● **Dataset**:
-.-.-
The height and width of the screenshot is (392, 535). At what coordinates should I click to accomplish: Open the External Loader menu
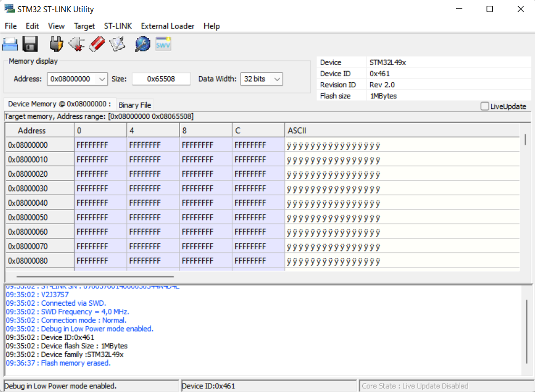167,26
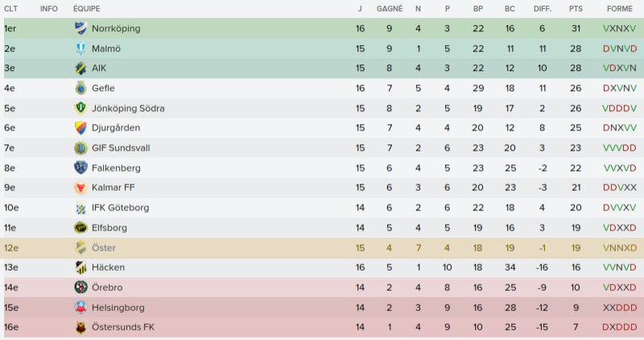Open Jönköping Södra team link
The width and height of the screenshot is (644, 340).
[x=127, y=108]
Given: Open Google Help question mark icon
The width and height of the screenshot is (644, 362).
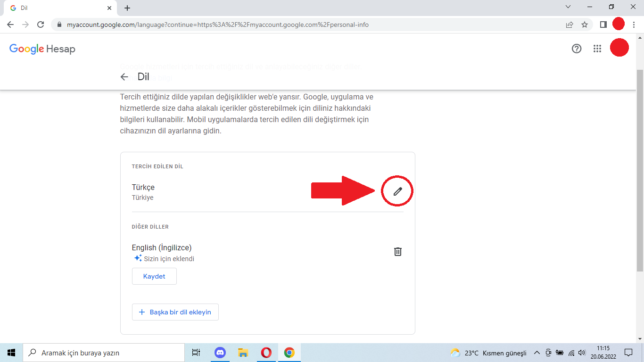Looking at the screenshot, I should click(x=576, y=49).
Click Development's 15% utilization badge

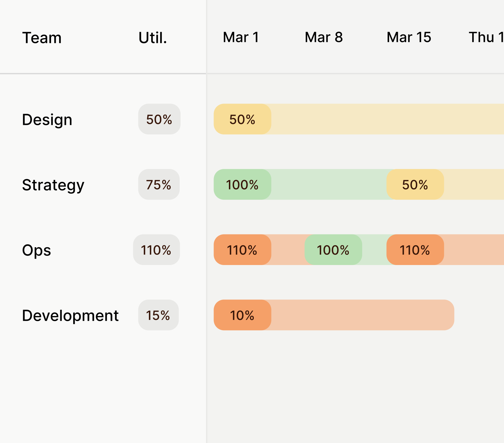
-.-.-
Could you repeat the entries word for word, skipping the pictures they contain?

● **Reply**:
The height and width of the screenshot is (392, 535). At what coordinates should I click to accomplish: Open the External Loader menu
167,26
Open Jönköping Södra team link
The width and height of the screenshot is (644, 340).
[x=127, y=108]
Given: Open Google Help question mark icon
The width and height of the screenshot is (644, 362).
Looking at the screenshot, I should click(x=576, y=49).
Click Development's 15% utilization badge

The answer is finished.